Your next question comes from Andrew Brown from East 72 Holdings Limited.

Andrew Brown

analyst
#40

Just a couple from me. The first one is in terms of European football. Is that market getting a little bit more competitive for you? Or are you finding it a little easier to actually make inroads into it against certainly 2 major competitors?

Will Lopes

executive
#41

Yes. No, we're not seeing any change in the competitive landscape. I think as a matter of fact, I would say it's probably getting a little easier given some of the rollouts that we're doing, the integration around sort of our platform with other solutions. I think our team has done an excellent job in really helping guide the market, the industry to really understand where we're going long term and how that -- all the product are coming together. So I think we're feeling pretty bullish. And from a competitive perspective, I think we continue to be the market leader, and I think we'll continue to be seen as the market leader by that sector of the industry.

Andrew Brown

analyst
#42

The second question relates to revenues from media.
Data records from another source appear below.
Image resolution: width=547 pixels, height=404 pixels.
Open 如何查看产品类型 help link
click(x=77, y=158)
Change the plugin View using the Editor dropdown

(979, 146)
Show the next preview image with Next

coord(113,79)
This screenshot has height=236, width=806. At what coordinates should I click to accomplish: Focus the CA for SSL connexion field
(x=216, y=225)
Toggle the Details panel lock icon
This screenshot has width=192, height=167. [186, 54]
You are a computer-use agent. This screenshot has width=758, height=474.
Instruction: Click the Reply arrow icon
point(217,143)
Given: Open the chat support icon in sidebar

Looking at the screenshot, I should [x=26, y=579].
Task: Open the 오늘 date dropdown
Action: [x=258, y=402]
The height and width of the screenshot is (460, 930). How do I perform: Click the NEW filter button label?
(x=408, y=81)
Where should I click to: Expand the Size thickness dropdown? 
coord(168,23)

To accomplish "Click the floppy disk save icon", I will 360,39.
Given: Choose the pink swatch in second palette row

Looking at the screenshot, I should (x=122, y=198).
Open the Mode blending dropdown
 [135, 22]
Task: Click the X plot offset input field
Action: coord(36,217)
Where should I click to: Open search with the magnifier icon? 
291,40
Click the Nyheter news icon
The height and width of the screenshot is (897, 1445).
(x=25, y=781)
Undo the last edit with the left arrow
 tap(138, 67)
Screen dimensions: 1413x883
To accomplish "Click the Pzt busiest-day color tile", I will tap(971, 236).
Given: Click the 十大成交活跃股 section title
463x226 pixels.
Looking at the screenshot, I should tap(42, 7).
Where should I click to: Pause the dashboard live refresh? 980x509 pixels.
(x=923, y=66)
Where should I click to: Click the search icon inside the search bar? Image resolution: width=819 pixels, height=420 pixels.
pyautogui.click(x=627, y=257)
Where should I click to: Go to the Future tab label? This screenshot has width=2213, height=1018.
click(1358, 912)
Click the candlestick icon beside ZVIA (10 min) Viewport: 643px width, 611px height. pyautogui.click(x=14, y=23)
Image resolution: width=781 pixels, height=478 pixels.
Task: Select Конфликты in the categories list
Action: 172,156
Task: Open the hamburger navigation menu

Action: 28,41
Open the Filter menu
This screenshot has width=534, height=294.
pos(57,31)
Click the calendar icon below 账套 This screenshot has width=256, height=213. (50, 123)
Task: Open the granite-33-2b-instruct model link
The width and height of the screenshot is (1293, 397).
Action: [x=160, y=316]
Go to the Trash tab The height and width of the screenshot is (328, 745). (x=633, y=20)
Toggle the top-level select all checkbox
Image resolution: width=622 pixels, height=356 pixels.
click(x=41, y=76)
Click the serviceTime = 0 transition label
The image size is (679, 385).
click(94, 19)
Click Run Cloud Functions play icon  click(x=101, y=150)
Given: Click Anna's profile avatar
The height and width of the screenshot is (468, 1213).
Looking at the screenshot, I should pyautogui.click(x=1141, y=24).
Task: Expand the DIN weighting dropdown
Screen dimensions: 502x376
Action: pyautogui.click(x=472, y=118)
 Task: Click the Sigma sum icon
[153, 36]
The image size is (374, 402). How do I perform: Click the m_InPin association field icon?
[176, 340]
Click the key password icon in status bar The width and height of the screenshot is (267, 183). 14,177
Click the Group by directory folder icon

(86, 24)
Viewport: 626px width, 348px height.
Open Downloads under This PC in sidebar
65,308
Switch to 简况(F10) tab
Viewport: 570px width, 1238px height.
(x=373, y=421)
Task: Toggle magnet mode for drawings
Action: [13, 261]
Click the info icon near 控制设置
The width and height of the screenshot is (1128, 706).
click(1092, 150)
They were obviously pretty strong in the whole year, but also in the second half in North America. Can you just give us a bit of an idea what's actually driving that? And are you getting into a marketplace that's sort of quite a lot larger with the gaming providers who also obviously provide data to TV stations and other media providers? And what do you see the outlook for that revenue growth being?

Will Lopes

executive
#43

Yes. Look, I think there were some opportunities that showed up this year that I think we're pretty excited and we weren't anticipating them. I think they're really a reflection of what's happening in the industry as a whole. And so what we're seeing is that the demand for content, sports content is just really starting to continue to increase. And primarily, again, there's not a lot of live entertainment for people to review. A lot of the way that new consumers are also consuming sports or in bite-size views. And so what drove a lot of that growth was really packaging our media product that we support from all the different conferences in college sports in different ways for different content providers from Netflix to ESPN to different brands using it in commercial. The demand was actually a little bit higher than we anticipated. And with that, there were some unique ways that they were using the content, and those were the opportunities we didn't anticipate. I think we're feeling better about this. It's been a while that we've been able to grow this part of our vertical. It's primarily been flat for, I would say, 4 to 5 years. But this year, we saw a 20-plus percent growth on it. I think we're being a little cautious. Some of these opportunities are new. We want to make sure that there's at least a couple of seasons of demand on that. But I think as Bob said, we're definitely feeling better about this vertical than we've ever been.

Andrew Brown

analyst
#44

All the best.

Will Lopes

executive
#45

Thank you very much.

Operator

operator
#46

Thank you. There are no further questions at this time. That does conclude our conference for today. Thank you for participating. You may now disconnect.